Already the filming had begun, back in Los Angeles, as Elvis started rehearsals with his band and the documentary’s Oscar-winning director, Denis Sanders, visited some of southern California’s top Elvis fans.
“What we’re trying to do,” said Denis, once arriving in Vegas, “is capture Elvis the entertainer, from the point of view of the fans, the hotel, the city, the audience.”
He explained that about half the film — 50 minutes to an hour — would be edited from Elvis’ first five performances in the showroom, the rest would be in scene and interview.

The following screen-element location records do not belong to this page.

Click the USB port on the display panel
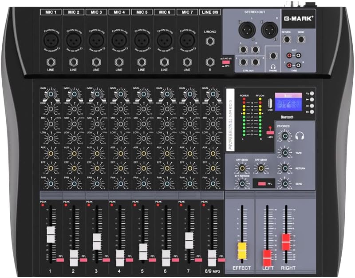The image size is (355, 278). [x=270, y=104]
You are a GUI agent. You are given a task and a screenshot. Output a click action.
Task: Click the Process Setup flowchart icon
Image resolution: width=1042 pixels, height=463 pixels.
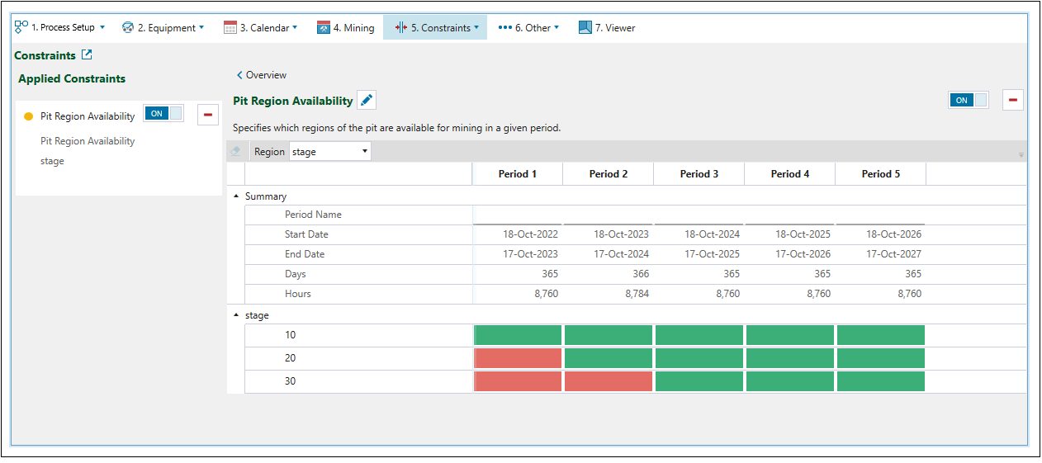point(21,27)
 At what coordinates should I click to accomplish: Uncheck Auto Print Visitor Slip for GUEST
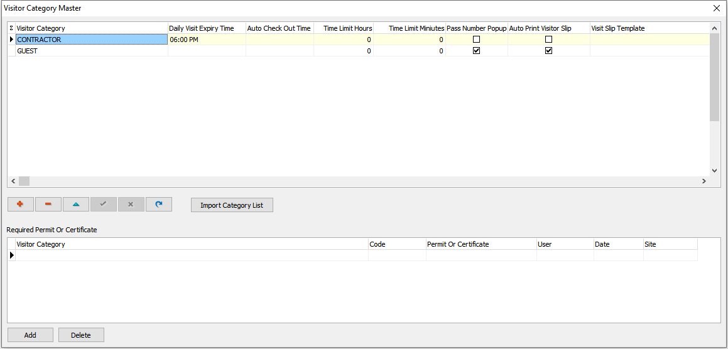(x=548, y=51)
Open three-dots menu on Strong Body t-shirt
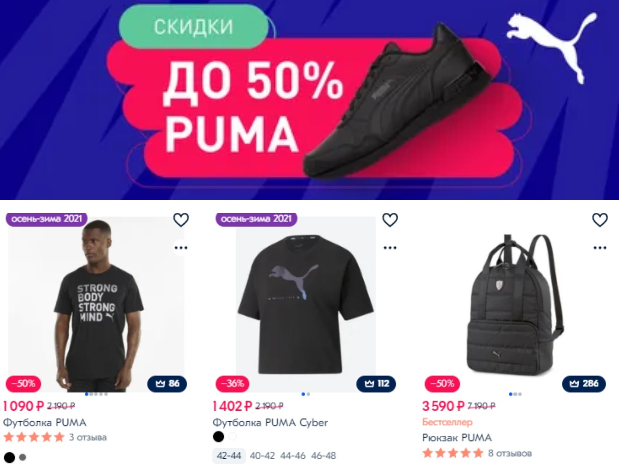Screen dimensions: 619x468 coord(181,248)
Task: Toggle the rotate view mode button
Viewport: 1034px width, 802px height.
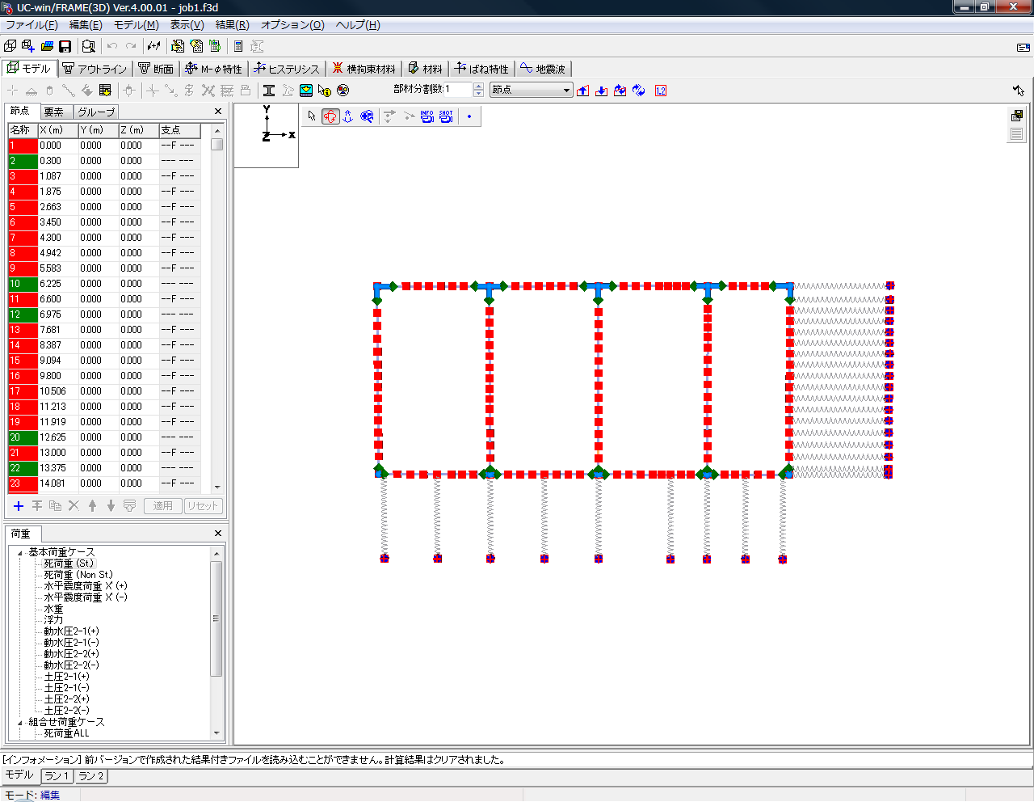Action: (330, 116)
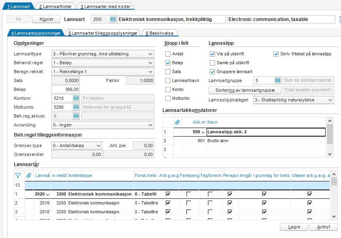Switch to 2 Lønnsartlister tab
The height and width of the screenshot is (238, 341).
pos(55,6)
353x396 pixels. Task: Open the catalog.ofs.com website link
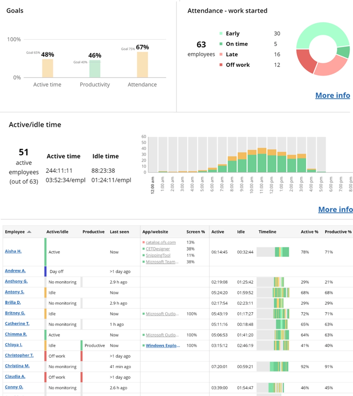[x=161, y=242]
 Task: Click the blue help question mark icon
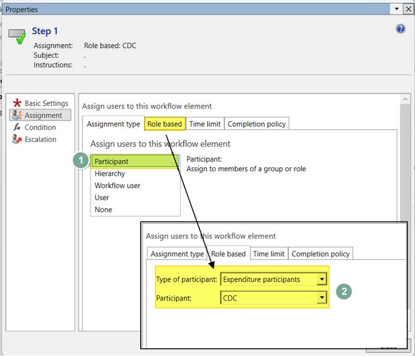[401, 29]
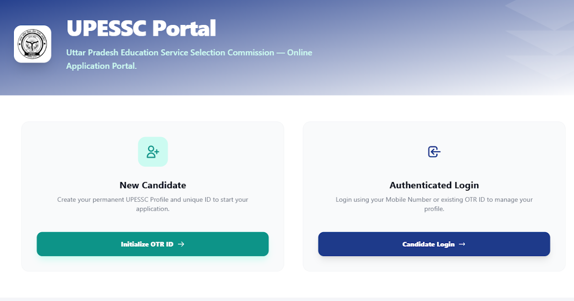Viewport: 574px width, 301px height.
Task: Click the Authenticated Login arrow-door icon
Action: click(434, 152)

Scenes like Bob and Nancy Neal’s wedding — in three takes, incidentally — and interviews like those with members of the Hair cast.
(Those filmed with the cast appearing at the hotel’s theater were deemed too “far-out” for inclusion in the film: they began with someone mentioning one of Elvis’ MGM films, Harum Scarum, and saying what a horror it was, building to where a black actor improvised a scene, playing Elvis as an illiterate learning how to talk.)